━━━ TEXT SHOWN ━━━
Canadians, Let's Get Happy
Next PM needs to reinvent how our country measures success.
We're consuming her future.
If you can, tear your eyes away from the meltdown in the fantasy world of high-finance derivatives.
The bigger threat by far is the rapid meltdown of the real economy we inhabit. The planet's top scientists are warning us that we are fast eroding the natural ecosystems on which our society and all its material and financial assets depend.
That's why the first order of business for our next prime minister should be reinventing how Canada measures success. Let me explain.
The Millennium Ecosystem Assessment warned us in 2005 that two thirds of the earth's natural systems -- from those regulating our water supply to those that provide us with wild and farmed food -- are being used up faster than they can recover.
The date on which scientists calculate that we ran through all of the planet's annual production of eco-services -- and after which we began digging into our stocks of past years' production -- came and went late last month. It has been moving earlier with every passing year since we first went into ecological overdraft in the early 1980s.
These are not simply pretty parks or iconic fauna we're talking about folks. This is our life-support system that we are actively destroying.
Are we having fun yet?
It might almost be worth it if we were actually enjoying the party at the end of the world. But especially on this Thanksgiving Day, we should probably reflect on whether we're really as happy as they say we are. Surveys of self-reported happiness show that in the richest countries on earth, including Canada, people are enjoying life no more today than in the 1950s. But indicators of distress, from rates of addiction to mental illness to marital breakdown to the daily struggle to find time for oneself or one's family, those have all gone steadily up.
Ground-breaking Canadian ecological economist Mark Anielski did a remarkable thing in his province of Alberta. He compared its performance between 1961 and 1999 as reflected in its gross domestic product, the primary compass of our economic and political management, with a much wider range of indicators that accounted for scores of additional factors such as air quality, forest fragmentation, the extent of poverty, suicide rates and commuting times. He called these indicators of Alberta's genuine progress.
━━━
▶ OBJECTIVE
Extend the opinion piece on how Canada should measure success, beginning directly after its final sentence.
━━━ GIVEN INFORMATION ━━━
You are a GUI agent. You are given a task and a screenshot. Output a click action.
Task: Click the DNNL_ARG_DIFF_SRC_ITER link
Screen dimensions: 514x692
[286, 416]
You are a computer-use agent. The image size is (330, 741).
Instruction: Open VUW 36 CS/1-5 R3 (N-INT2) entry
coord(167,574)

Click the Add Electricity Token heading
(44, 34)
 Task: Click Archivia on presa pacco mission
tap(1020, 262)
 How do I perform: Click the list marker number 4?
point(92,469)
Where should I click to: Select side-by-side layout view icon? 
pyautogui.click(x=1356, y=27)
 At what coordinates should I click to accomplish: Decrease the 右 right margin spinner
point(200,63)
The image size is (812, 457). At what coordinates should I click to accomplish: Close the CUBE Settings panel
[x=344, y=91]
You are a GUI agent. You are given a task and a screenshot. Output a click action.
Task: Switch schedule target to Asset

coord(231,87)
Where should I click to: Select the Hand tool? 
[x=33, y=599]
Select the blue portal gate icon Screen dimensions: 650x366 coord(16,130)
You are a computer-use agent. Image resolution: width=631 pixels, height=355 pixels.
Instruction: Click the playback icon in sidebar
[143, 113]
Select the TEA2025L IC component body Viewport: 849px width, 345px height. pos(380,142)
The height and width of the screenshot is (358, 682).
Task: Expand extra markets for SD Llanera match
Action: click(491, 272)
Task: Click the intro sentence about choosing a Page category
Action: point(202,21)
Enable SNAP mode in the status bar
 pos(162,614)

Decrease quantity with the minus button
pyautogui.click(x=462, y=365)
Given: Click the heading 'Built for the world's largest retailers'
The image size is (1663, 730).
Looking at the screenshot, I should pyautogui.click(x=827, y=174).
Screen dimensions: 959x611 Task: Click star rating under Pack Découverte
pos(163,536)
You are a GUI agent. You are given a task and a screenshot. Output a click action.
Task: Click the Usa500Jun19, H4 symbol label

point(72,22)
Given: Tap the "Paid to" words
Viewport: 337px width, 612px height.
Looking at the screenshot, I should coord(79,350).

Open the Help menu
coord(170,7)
━━━
▶ OUTPUT
From 1961 to 1999, Alberta's GDP rose by 4.4 per cent a year on average. Sounds good, right? Wrong. Over the same time, the province's genuine progress as reflected in all those other things that determine whether life is worth living and whether the planet will continue to support human life at all, fell at an annual rate of 0.5 per cent.
In other words, Alberta wasn't really getting richer at all. Not in any of the ways that matter.
A dinosaur named GDP
As Bobby Kennedy memorably observed just weeks before he was shot down in a hotel kitchen, our familiar GDP "measures everything... except that which matters."
Kennedy wasn't the first to twig to the shortcomings of GDP as a compass. The economist who originally devised the measure of all the cash flowing through an economy, Simon Kuznets, warned the world not to use his invention for the very purpose it has served: as a guide to political and economic choices.
Nor is Anielski's genuine progress index (which he has since renamed his "Genuine Wealth" approach to economics) the only effort to develop a better navigational aid for our most important collective decisions. A Halifax group has worked for over a decade on a genuine progress index for that province. Toronto's Atkinson Foundation is supporting an initiative led by former Saskatchewan premier Roy Romanow (and including Anielski) to develop a Canadian Index of Well-being that will similarly reflect changes in the real quality of life in this country.
The Kingdom of Bhutan, of course, has become famous for hitching its development to something called its index of gross national happiness.
Better way to keep the books
We need more. In an article in the current issue of The Walrus magazine, I call on the next prime minister, whomever that is, to strike a Royal Commission tasked with designing a fair but effective set of accounting rules by which our conventional corporate and public book-keeping can begin to reflect in full all of the impacts of economic activity, including those on the environment and the quality of Canadians' lives. Beyond that, such a commission must draft a plan to return our economy to a sustainable, pay-as-you-go footing in its use of nature's services.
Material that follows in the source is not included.